Relacionamento em canais: a base invisível que sustenta a performance

Muita gente ainda trata canais como fluxo de lead e comissão. Mas quem trabalha com parcerias de verdade sabe que resultado sustentável nasce de relacionamento, não de repasse.

Na sua aula na comunidade, Andreia Vavassori, especialista em canais com passagem por startups e grandes empresas, foi direta: gestão de relacionamento é a espinha dorsal da performance em canais. Ferramenta nenhuma substitui a confiança construída no olho no olho.

Mas como construir essa confiança, especialmente em modelos escaláveis? A resposta começa com escuta ativa e presença real, e vai muito além do onboarding.
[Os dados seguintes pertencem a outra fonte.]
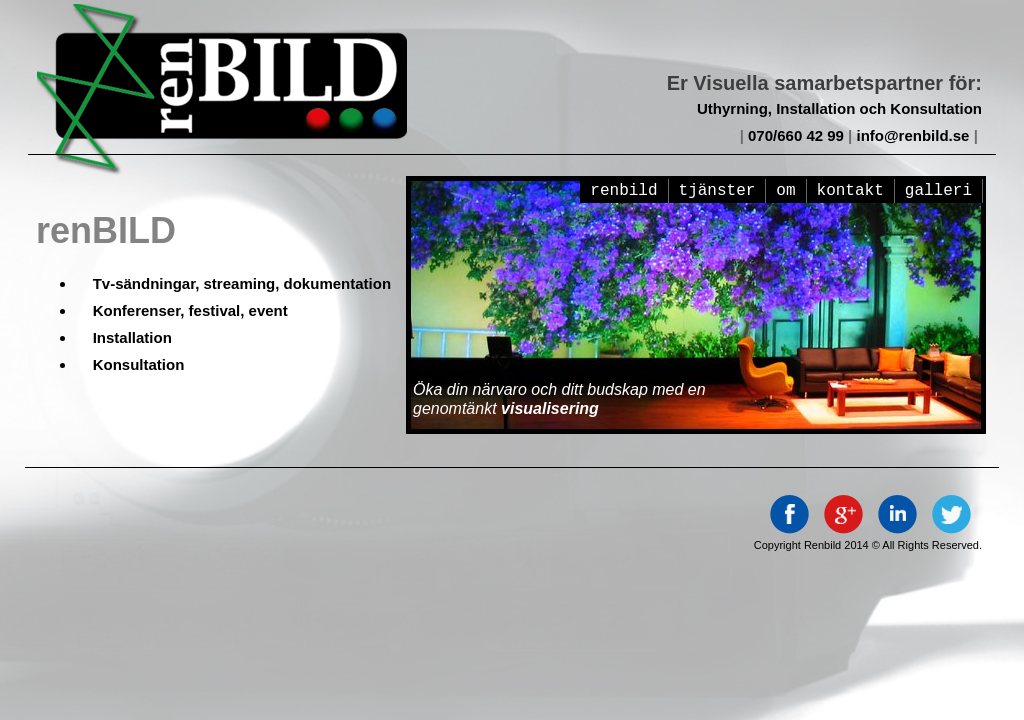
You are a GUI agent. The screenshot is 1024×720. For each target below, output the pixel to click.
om (785, 191)
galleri (938, 191)
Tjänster (717, 191)
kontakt (850, 191)
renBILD (623, 191)
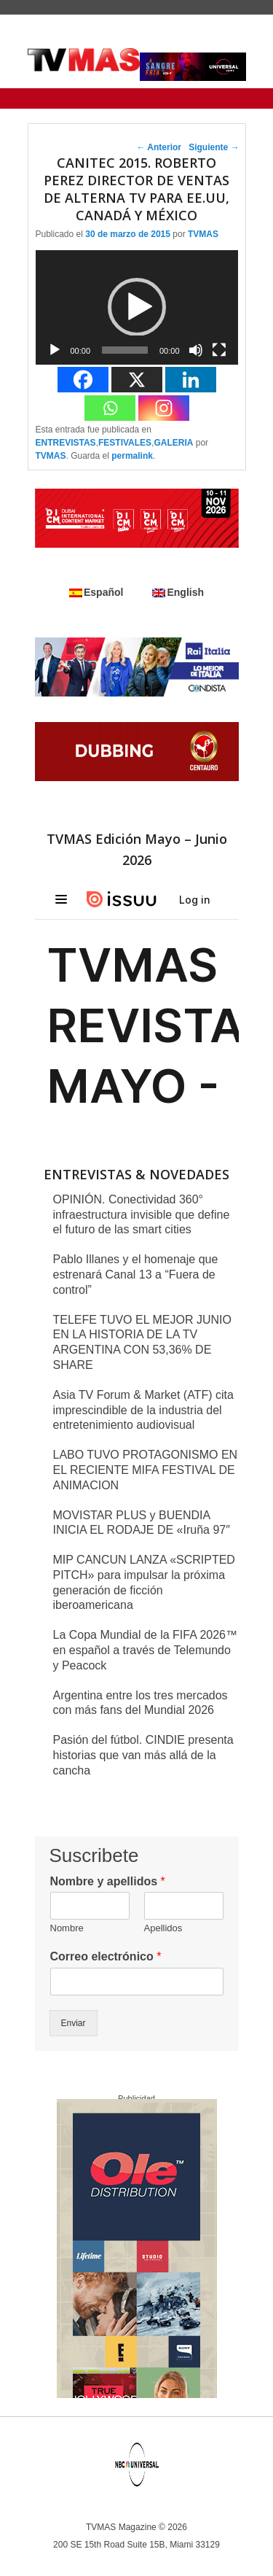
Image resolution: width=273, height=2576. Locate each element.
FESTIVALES (124, 443)
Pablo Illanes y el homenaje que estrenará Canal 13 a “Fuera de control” (135, 1274)
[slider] (125, 350)
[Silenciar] (196, 350)
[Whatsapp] (109, 408)
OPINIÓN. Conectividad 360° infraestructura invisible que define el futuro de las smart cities (141, 1214)
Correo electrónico (106, 1956)
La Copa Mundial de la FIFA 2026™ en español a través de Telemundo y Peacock (145, 1650)
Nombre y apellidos (107, 1881)
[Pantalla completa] (219, 350)
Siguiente (214, 147)
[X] (136, 379)
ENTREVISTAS (66, 443)
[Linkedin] (190, 379)
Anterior (158, 147)
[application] (137, 307)
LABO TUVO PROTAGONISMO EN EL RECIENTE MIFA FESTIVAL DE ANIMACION (145, 1469)
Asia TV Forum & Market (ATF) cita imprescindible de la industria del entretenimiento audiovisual (143, 1410)
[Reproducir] (54, 350)
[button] (137, 307)
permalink (132, 456)
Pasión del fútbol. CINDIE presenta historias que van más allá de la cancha (143, 1755)
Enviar (73, 2023)
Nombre (67, 1928)
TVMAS (203, 234)
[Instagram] (163, 408)
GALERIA (173, 443)
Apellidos (163, 1928)
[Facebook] (83, 379)
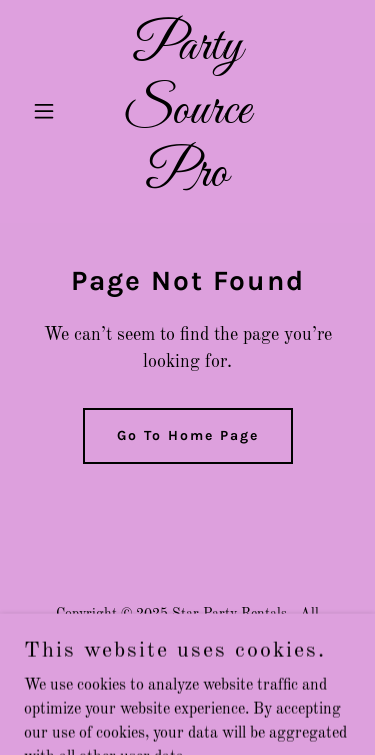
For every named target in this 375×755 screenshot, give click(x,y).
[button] (48, 111)
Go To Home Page (188, 435)
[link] (187, 182)
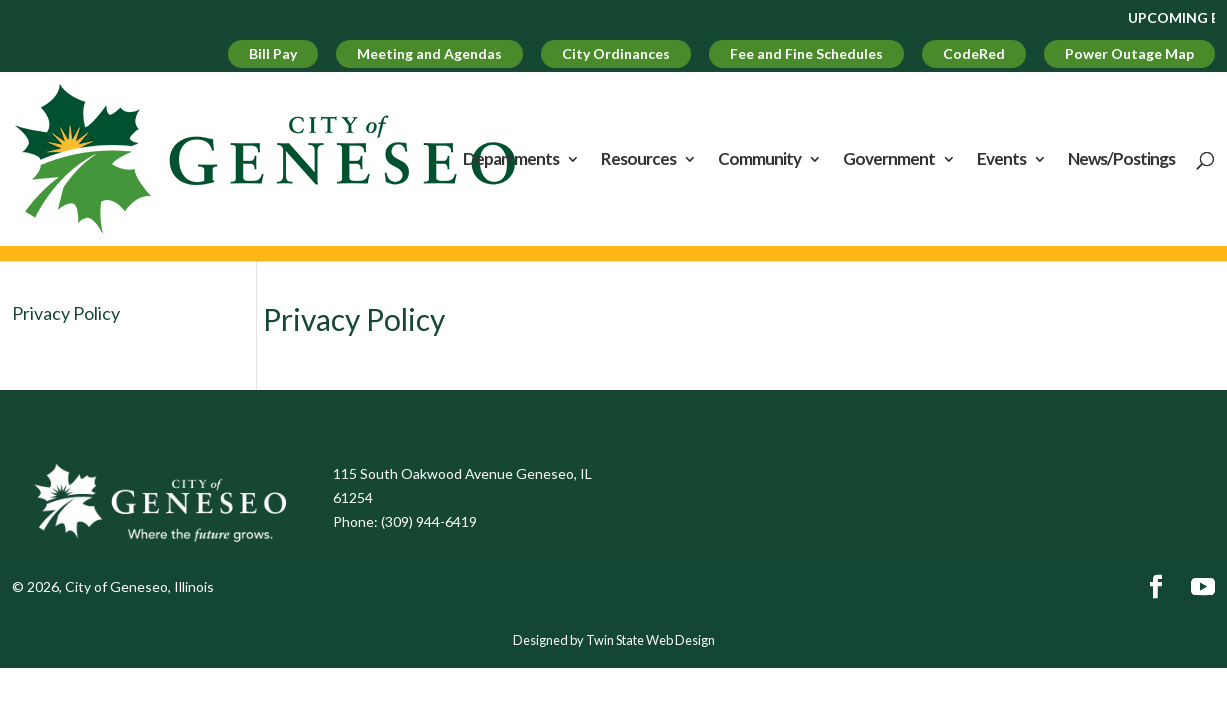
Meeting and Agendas (429, 53)
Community (759, 160)
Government (889, 160)
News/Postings (1121, 160)
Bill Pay (273, 53)
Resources (638, 160)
Relacionamento em canais: entenda o que move o parceiro, não só o seu funil

Um dos maiores erros em canais é projetar nos parceiros as métricas e metas da sua empresa sem entender o que os motiva. O parceiro quer vender? Quer se posicionar melhor no mercado? Quer aprender uma nova solução?

O relacionamento começa com empatia estratégica: escutar para entender, não para convencer.

A confiança começa nos primeiros 90 dias

Não existe construção de longo prazo sem um início bem estruturado. Definir expectativas claras para os primeiros 3, 6 e 12 meses evita frustrações e alinha o parceiro com a realidade da operação.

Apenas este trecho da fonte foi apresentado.